We have a few services in Elixir

All run on docker
All run on k8s - except one (running on vm + docker + systemd - but we will move this to k8s too )
We don’t use hot code reloading at all - just using k8s way.
Some services are using erlang cluster, while some are just independent containers.

For services using erlang cluster:

We use libcluster to form a cluster from k8s dns, and it works very well
- A while ago, I tried to set up erlang clusters on vms across AWS EC2 instances with ansible, and it wasn’t simple… I don’t remember the details but probably due to epmd.
We need erlang clusters for global knowledge (e.g. websocket) and message passing between processes across nodes with minimal latency… and distributed erlang is a great feat.
Some application uses Horde for global registry, and we have an issue on network split (link) - but other than that it works well as it is designed.

For services not using erlang cluster:

To distribute async jobs - we use oban.
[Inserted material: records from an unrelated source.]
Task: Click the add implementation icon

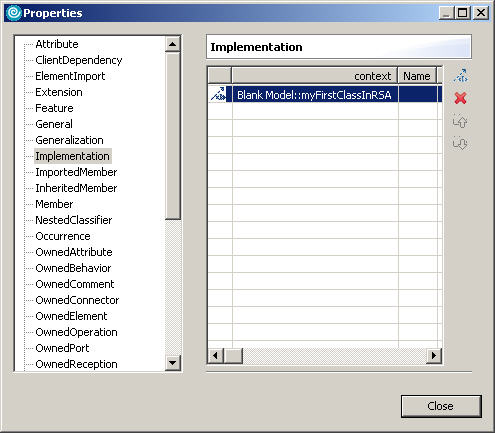Action: (x=461, y=76)
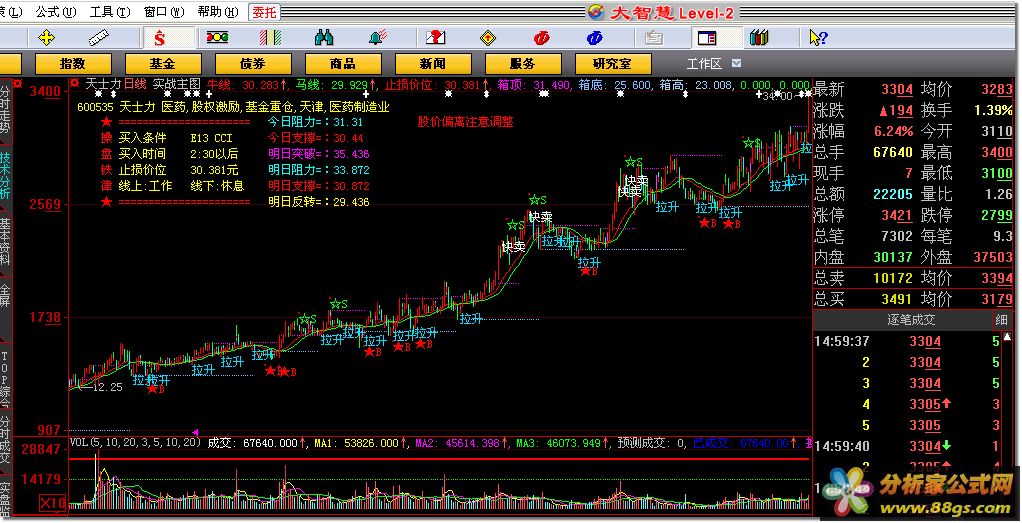
Task: Open the 研究室 research button
Action: (611, 63)
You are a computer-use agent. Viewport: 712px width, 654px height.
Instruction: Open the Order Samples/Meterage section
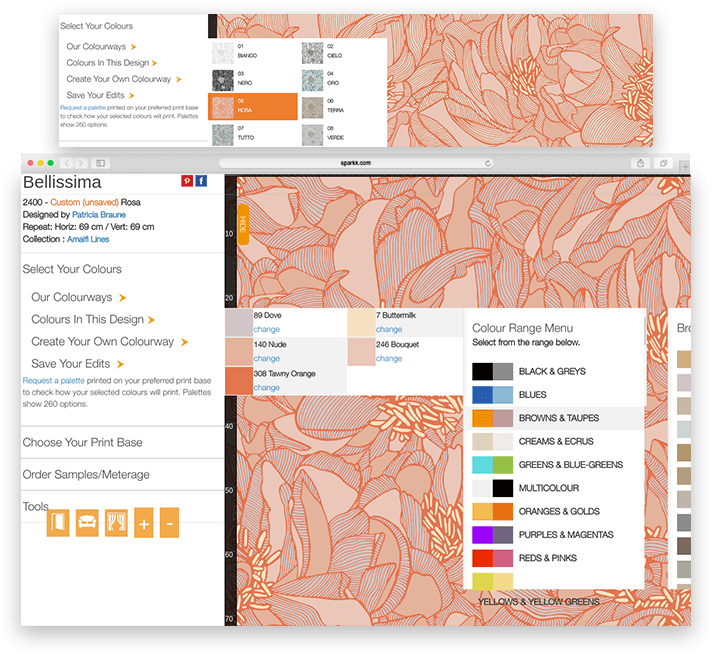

This is our preferred choice if a service already requires postgresql. Having persistent, auditable records are often “required”.
- oban also have “unique” job and cron job features - so we don’t need to build global lock or global scheduler which is very nice.

On docker:

We have our own base image (compiling erlang, reusing precompiled elixir). Some codes are available at here
We haven’t hit any issues from erlang/elixir on docker.

On k8s:

k8s is not easy - lots of things to learn, CI/CD and local dev ecosystem is still evolving… but it does make sense for certain circumstance

Please keep in mind that you don’t need erlang cluster for scaling. Running independent instances behind load balancer is totally fine.

You WILL NEED erlang cluster when you choose to use any features only available in erlang cluster for scaling. For example, I’ve seen a presentation to add global cache on the top of database to reduce the latency.